2.3. RNA Sequencing Analysis and IPA Gene Function and Pathway Analysis

Total RNA isolated from 2D confluent HTM cells untreated or treated with 10 μM KD025 for 24 h in a 150 mm dish as described above (n = 3) using an RNeasy mini kit (Qiagen, Valencia, CA, USA) according to the manufacturer’s instructions. Followingly, RNA extraction and next-generation sequencing were performed as described recently [31]. Obtained sequence data were filtered using FastQC software (version 0.11.7), checked their quality control by an Agilent 2100 Bioanalyzer (Agilent, CA, USA) and Trimmomatic (version 0.38) and mapped to the reference genome sequence (GRCh38) using HISAT2-2.1.1 tools software [32]. The read counting for each respective gene and statistical analysis were processed using featureCounts (version 1.6.3) and DESeq2 (version 1.24.0), respectively.
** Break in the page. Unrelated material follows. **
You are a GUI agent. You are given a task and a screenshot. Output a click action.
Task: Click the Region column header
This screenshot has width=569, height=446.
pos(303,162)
Differentially expressed genes (DEGs) were determined as genes with fold-change ≥2.0 and false discovery rate (FDR)-adjusted p-value  <  0.05 and q  <  0.08 between groups.
Ingenuity pathway analysis (IPA, Qiagen, https://digitalinsights.qiagen.com/products-overview/discovery-insights-portfolio/analysis-and-visualization/qiagen-ipa/, the accessed date 9 February 2024) [33] was used for further analysis to predict various pathways by uploading the significant up-regulated and down-regulated DEGs excel file to IPA core analyses. Enrichment of the particular genes in networks in IPA was evaluated using Fisher’s exact test. In addition, the IPA software orders top functions related with each network based on the enrichment scores (z-score) and predicts possible upstream regulator and causal network regulator as shown in recent studies [33,34,35].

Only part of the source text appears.